The one exception to answers and combo pieces is big finisher units that you usually only want 1-2 of in your deck overall, such as Icaria, the Liberator, and threats that work very well vs. specific archetypes, such as Jotun Feast-Caller vs. many control decks. Otherwise, realize that your Market is capable of doing broken things or stopping your opponents from doing them, and you should make sure you’re doing at least one of those things.

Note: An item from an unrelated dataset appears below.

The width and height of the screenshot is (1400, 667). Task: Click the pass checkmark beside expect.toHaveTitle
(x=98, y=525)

Less Beatsticks, More Value

This is Sandstorm Titan, and I think this card is the most unjustifiably overplayed card in the game. It has remained so since Fall of Argenport, when Merchants, among other things, dramatically spiked the potential power level of decks. Though it’s stats are impressive, I think we’ve long past the point in the metagame where it’s a key component in decks. Four is a lot to play for something that just doesn’t do anything other than attack, at least without Aegis or Charge. The upside is getting in for 5 damage a turn—on the ground, with no evasion. The downside is playing a unit that almost always results in negative tempo from two-cost removal spells and locking you out of the ability to win in the air. It puts very little pressure on a Harsh Rule player, as they can often just take the hits and do other things with their power until you commit more, knowing full well they can stabilize later. Titan also makes a boardstall, which was once desirable for many Time decks but now unattractive due to the rise of Combo decks which will always do better things in the late game than you (unless of course, you are a combo deck trying to stall out the game.) That gives it an okay floor and a low ceiling, which isn’t really what you want in a card. Other than being a Sentinel for Sentinel decks and occasionally stopping Skycrag players when played in multiples, it generally serves little purpose. It’s just a beatstick.

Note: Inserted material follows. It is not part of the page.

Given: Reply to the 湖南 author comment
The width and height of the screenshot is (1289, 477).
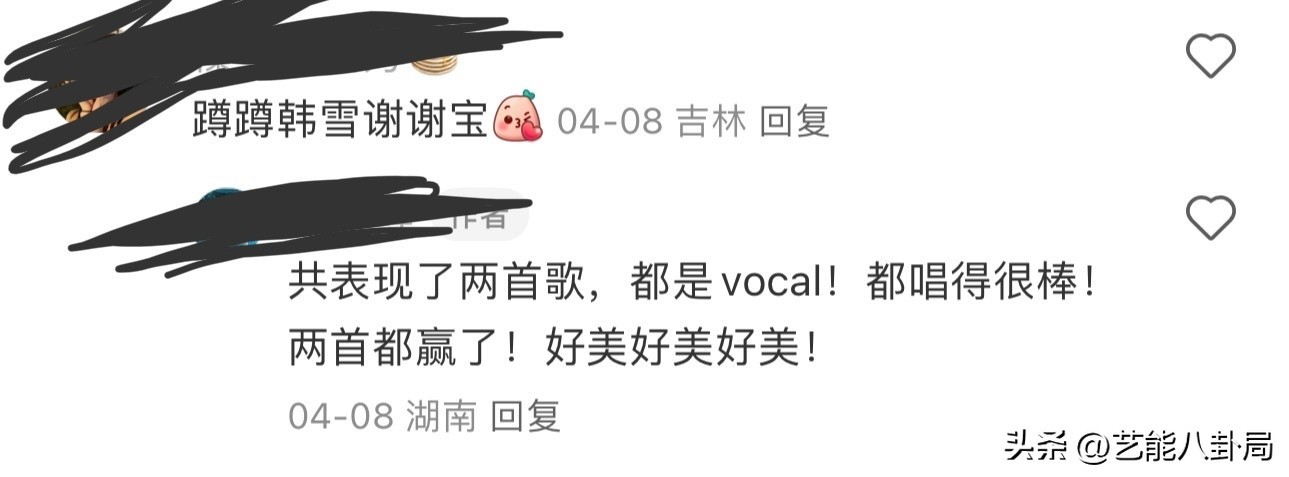Looking at the screenshot, I should (526, 415).
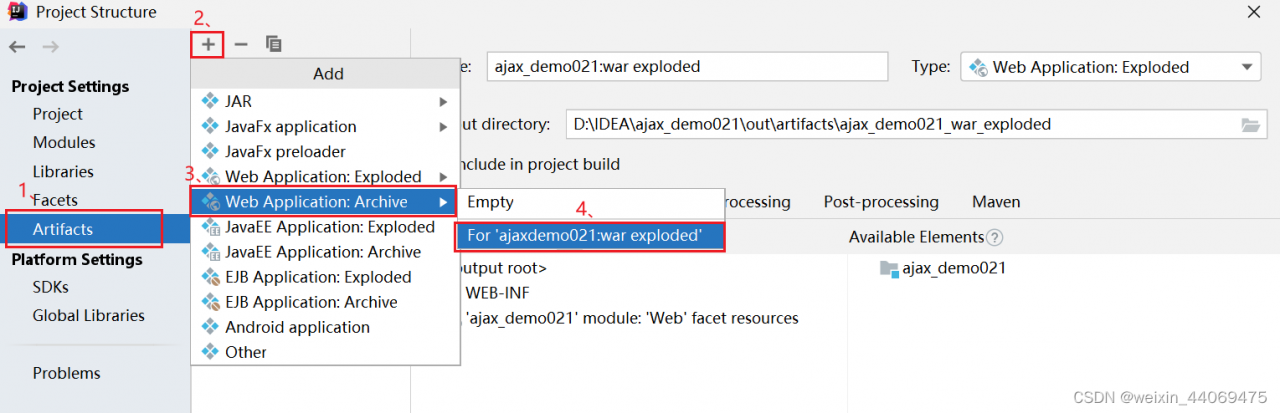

We’re at this point for a few reasons. First, though it is still popular to say otherwise, our removal in the game is actually very good. With multiple factions being very easy to run, every deck can have access to powerful removal. Justice also now has access to more than four Harsh Rule effects, meaning midrange and control decks make a mockery of units like SST. Second, Merchants mean that removal is available almost on demand. Unless your life total is under immediate danger, the Sandstorm Titan’s of our game can be ignored or chumped and removal can be allocated to threats that actually need to be answered (like a Tavrod, for example, which offer way more value if they gets to attack.) Finally, Crests have meant that removal is easier to be found when it’s needed.

All of this means that most units need to offer more than just attacking for damage. The best units are ones that offer things other than just stats, such as:

  • Summon effects
  • Are hard to remove via Aegis or other qualities that dodge popular removal
  • Make multiple units, such as Grenadin Drone
  • Have Charge, Killer, or Lifesteal (since all of those impact the pacing or board position)
  • Capable of otherwise powerful effects, such as growing constantly in the case of Alessi, Combrei Archmage
  • Offering something powerful on attack, such as drawing cards.

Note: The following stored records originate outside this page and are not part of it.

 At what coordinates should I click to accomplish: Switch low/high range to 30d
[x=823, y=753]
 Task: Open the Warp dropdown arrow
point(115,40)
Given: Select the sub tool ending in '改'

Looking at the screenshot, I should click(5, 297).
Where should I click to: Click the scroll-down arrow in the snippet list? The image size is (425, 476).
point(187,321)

To experienced players, these are probably somewhat obvious, yet for a long time the metagame has allowed cards like Sandstorm Titan not only to be playable, but to be thriving in it. Those days, I think, are gone. If your unit is going to only matter for ending the game, then it better be very good at inflicting a lot of damage (such as by having Flying, especially with other keywords) and/or be put in a deck that is dedicated to putting your opponent at zero. When there are plenty of units that offer comparable stats to the beatsticks like Sandstorm Titan, I don’t see much reason to include them excluding relevant unit types or specific synergies.

Wrapping It Up

Fall of Argenport changed the way we play the game in a huge way and we’re only just now starting to catch up. Take these ideas with you when you start to craft your next deck to take on the metagame.